Honorables sénateurs, le Sénat s'est formé en comité plénier pour entendre M. Graham Fraser concernant sa nomination à titre de commissaire aux langues officielles.
Monsieur Fraser, je vous remercie d'être parmi nous et je vous invite à faire vos remarques introductives, qui seront suivies des questions des sénateurs.
Bienvenue, monsieur Fraser.
[Traduction]
Graham Fraser, commissaire aux langues officielles, Commissariat aux langues officielles du Canada : Merci, monsieur le président. Bon après-midi, honorables sénateurs, mesdames et messieurs.

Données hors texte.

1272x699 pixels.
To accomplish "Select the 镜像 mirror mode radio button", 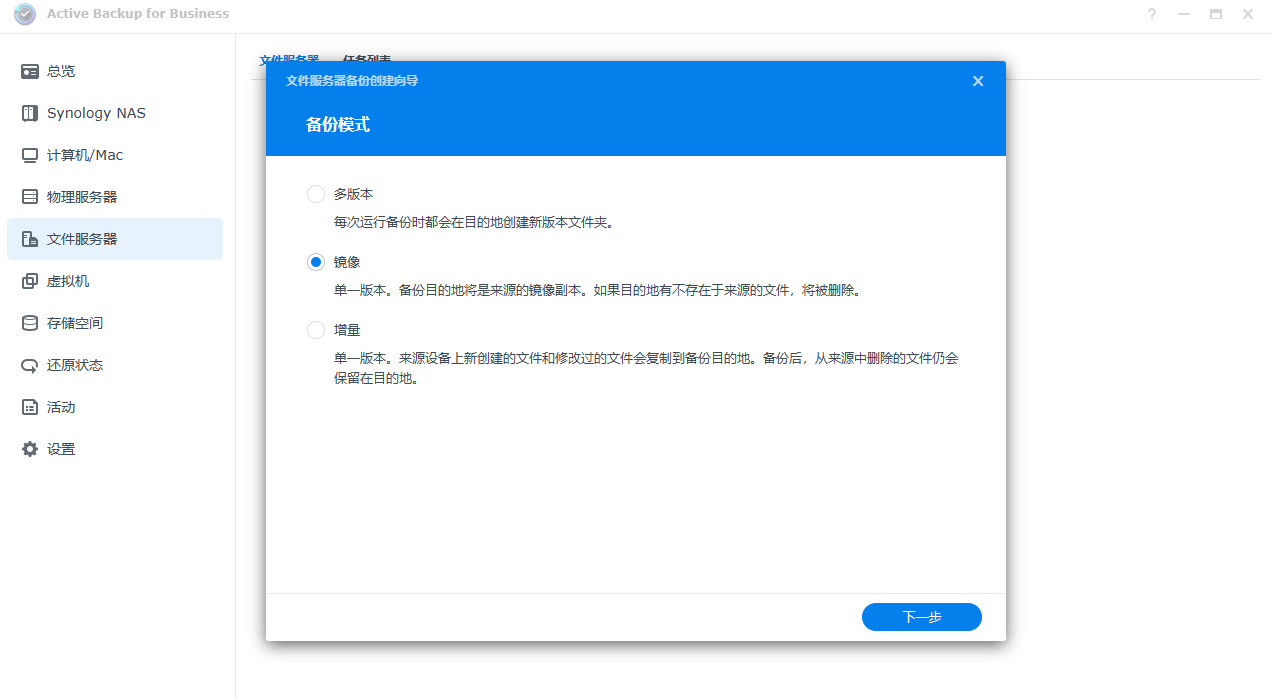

Je vous remercie d'étudier le certificat de nomination en vue de la prolongation de mon mandat en tant que commissaire aux langues officielles. Les six dernières années ont été marquées d'événements importants, parmi lesquels figurent les rencontres régulières avec les membres du Comité sénatorial permanent des langues officielles. J'espère que vous m'accorderez le privilège de poursuivre cette relation pour encore trois années.
[Français]
Je tiens à souligner le dévouement et le professionnalisme de la direction et des employés du commissariat tout au long des dernières années.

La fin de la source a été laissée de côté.